Given text ::

[60] Only the first letter met the requirements under section 5(5) of the OAS Act. It set out the Minister’s intention and the information upon which it relied. So, I will consider whether the Minister can show that it sent this first letter to the Claimant.

[61] The Minister states that, “a record of all correspondence sent to pensioners selected for OAS automatic enrolment is retained on the client’s file,” and that this record includes the address to which the correspondence was sent.Footnote 32

[62] It is not clear from the generic description of the letter sent on June 18, 2021, that it matches the copy of the automatically generated letter that appears at page GD4-1. Indeed, the letter sent on July 12, 2022, shares the same description as an “OAS Auto Enrolment Letter.”Footnote 33

[63] Because of this, I asked the Minister for evidence that the notice sent on June 18, 2021, described as “OAS letter/OAS auto-enrolment letter” on page GD2-4 under correspondence items is the letter that appears at pages GD4-1 to GD4-2. The letter at page GD2-4 does not have a more particularized description, unlike the letter described as ISP3108 GIS Auto-Enrolment Client Notification, sent on May 31, 2022.

[64] The Minister responded on October 14, 2025. The Minister explained that the letter that appears at GD4-1 to GD4-2 is a form letter and is referred to as the OAS Automatic Enrolment Notification letter (ISP3030), otherwise known as the “Notice of Intent.”Footnote 34 The Minister provided a printout of Service Canada’s electronic forms system’s search screen confirming the official name for ISP3030.Footnote 35

[65] It would have been far preferable had the Minister provided the form to which the forms search links, and if it had used a more particularized description for the June 2021 letter that appears on page GD2-4.

Explore the material ::
1. For the OAS enrolment passage, say whether each statement agrees with it, answering yes or no and quoting the words that decide it: (a) The Minister responded on October 14, 2025. (b) The letter sent on July 12, 2022, carries a different description from the June 18, 2021 letter. (c) Only the second letter met the requirements under section 5(5) of the OAS Act.
2. Print the stretch of the OAS enrolment passage from "[63] Because of" through "sent on May 31, 2022.".

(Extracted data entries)
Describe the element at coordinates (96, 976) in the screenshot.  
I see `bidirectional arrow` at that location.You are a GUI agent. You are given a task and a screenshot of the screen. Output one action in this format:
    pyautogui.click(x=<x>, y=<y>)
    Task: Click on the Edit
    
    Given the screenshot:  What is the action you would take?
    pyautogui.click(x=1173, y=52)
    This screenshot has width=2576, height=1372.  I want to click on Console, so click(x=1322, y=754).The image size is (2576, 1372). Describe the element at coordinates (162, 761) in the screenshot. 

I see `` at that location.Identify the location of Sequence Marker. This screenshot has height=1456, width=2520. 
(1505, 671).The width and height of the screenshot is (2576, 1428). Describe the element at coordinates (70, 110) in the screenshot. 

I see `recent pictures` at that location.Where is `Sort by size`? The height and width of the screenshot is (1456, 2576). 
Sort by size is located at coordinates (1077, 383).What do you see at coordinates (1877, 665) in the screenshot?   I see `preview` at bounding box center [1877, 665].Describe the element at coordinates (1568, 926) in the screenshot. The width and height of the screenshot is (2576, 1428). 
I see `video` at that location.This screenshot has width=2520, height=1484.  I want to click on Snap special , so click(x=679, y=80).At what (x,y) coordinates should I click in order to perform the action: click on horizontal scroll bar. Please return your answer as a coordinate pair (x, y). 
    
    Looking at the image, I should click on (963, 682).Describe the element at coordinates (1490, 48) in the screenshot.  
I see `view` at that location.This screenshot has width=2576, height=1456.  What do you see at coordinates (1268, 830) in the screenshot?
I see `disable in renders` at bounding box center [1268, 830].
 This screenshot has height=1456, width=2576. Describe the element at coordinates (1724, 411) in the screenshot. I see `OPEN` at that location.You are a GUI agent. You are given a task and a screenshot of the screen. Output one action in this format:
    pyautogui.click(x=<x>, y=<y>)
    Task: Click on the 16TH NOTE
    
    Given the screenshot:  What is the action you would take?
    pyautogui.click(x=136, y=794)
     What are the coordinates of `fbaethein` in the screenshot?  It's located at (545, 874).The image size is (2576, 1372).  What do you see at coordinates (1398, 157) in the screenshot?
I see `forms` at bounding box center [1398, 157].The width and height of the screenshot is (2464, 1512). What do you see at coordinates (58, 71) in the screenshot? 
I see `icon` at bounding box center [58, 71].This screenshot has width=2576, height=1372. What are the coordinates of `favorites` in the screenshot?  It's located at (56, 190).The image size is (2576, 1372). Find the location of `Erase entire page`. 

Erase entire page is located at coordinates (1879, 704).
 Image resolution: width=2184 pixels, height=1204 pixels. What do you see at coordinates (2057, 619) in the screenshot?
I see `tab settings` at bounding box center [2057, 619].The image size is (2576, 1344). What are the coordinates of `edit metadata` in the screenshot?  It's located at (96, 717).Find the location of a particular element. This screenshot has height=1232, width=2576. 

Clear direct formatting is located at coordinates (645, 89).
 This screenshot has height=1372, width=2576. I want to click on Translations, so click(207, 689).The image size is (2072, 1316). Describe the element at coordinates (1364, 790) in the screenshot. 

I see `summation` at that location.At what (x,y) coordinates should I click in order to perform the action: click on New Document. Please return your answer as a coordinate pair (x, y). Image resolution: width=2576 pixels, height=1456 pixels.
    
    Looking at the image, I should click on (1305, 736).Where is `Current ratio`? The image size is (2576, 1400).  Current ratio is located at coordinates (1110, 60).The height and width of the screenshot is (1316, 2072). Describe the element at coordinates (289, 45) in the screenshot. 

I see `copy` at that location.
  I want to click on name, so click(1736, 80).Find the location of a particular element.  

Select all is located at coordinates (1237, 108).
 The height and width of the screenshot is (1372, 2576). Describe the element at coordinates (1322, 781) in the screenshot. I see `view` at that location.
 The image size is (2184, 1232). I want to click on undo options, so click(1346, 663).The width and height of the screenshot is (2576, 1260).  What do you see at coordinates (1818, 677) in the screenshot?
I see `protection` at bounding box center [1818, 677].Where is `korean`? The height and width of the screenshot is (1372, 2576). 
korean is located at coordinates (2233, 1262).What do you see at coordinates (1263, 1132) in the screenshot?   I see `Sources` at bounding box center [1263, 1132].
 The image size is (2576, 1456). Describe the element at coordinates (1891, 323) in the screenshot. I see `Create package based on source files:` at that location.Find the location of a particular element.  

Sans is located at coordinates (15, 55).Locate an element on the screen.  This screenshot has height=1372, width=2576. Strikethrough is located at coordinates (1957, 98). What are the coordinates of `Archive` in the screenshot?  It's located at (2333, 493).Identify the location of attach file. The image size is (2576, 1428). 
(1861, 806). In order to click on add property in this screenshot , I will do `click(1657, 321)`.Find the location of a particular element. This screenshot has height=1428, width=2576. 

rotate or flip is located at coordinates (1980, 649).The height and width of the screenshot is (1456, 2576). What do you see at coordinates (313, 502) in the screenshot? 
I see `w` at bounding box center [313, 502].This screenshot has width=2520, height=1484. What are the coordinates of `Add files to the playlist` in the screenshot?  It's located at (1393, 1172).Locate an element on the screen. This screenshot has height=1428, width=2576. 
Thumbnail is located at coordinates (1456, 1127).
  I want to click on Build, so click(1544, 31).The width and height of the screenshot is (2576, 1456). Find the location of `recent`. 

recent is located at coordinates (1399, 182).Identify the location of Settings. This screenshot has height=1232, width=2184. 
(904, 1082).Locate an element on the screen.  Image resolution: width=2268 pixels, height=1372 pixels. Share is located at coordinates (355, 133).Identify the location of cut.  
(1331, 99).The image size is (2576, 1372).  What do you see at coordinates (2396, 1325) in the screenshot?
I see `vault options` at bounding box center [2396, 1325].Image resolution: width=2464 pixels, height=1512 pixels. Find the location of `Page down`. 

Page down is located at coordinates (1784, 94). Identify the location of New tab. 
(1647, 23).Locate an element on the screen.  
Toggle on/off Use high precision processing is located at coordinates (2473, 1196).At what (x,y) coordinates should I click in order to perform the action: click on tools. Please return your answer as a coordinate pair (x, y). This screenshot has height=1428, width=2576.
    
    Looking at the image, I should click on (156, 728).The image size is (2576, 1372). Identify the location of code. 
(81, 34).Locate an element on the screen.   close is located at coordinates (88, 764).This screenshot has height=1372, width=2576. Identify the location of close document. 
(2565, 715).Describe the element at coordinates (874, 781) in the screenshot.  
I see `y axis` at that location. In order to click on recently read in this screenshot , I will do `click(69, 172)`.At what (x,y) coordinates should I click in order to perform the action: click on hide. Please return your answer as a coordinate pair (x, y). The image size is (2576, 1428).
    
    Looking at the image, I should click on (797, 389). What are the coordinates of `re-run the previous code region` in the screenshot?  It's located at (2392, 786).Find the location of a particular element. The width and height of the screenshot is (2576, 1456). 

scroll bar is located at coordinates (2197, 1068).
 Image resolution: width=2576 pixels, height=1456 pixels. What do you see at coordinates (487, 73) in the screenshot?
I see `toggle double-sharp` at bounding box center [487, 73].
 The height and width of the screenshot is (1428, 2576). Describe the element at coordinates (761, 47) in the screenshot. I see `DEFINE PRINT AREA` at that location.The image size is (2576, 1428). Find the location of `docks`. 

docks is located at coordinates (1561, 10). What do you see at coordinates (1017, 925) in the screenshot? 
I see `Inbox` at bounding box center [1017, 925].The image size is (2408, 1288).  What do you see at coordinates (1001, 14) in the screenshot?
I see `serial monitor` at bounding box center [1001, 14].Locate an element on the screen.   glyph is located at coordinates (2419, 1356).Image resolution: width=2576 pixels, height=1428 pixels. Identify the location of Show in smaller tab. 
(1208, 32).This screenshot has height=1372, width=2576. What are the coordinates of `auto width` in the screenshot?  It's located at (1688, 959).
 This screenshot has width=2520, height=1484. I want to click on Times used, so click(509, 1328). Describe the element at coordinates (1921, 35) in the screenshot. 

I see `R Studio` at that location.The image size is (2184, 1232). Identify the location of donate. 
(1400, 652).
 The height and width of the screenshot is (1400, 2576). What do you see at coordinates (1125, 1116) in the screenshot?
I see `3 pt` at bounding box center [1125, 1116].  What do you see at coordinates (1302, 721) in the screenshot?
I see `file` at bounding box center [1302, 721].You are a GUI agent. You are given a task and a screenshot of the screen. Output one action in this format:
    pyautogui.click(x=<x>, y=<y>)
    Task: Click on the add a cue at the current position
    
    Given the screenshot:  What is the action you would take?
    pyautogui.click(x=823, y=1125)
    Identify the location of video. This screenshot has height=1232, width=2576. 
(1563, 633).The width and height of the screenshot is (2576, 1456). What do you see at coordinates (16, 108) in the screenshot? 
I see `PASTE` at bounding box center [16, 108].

Expected responses ::
1.
(a) Yes: "The Minister responded on October 14, 2025."
(b) No: "the letter sent on July 12, 2022, shares the same description as an “OAS Auto Enrolment Letter.”"
(c) No: "Only the first letter met the requirements under section 5(5) of the OAS Act."

2.
[63] Because of this, I asked the Minister for evidence that the notice sent on June 18, 2021, described as “OAS letter/OAS auto-enrolment letter” on page GD2-4 under correspondence items is the letter that appears at pages GD4-1 to GD4-2. The letter at page GD2-4 does not have a more particularized description, unlike the letter described as ISP3108 GIS Auto-Enrolment Client Notification, sent on May 31, 2022.